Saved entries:
○ ○ ○

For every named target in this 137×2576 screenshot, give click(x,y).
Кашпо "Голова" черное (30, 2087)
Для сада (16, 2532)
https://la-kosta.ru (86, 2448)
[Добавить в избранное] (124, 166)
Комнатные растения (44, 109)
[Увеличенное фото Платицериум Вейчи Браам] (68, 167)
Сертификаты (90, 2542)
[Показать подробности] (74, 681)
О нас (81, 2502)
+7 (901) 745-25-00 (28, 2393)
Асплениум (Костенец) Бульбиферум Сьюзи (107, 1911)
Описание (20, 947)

○ ○ ○

# Exercise requirements:
All entries must be repeated verbatim.

# Reply to the exercise:
For every named target in this 137×2576 screenshot, give click(x,y).
Кашпо "Голова" черное (30, 2087)
Для сада (16, 2532)
https://la-kosta.ru (86, 2448)
[Добавить в избранное] (124, 166)
Комнатные растения (44, 109)
[Увеличенное фото Платицериум Вейчи Браам] (68, 167)
Сертификаты (90, 2542)
[Показать подробности] (74, 681)
О нас (81, 2502)
+7 (901) 745-25-00 (28, 2393)
Асплениум (Костенец) Бульбиферум Сьюзи (107, 1911)
Описание (20, 947)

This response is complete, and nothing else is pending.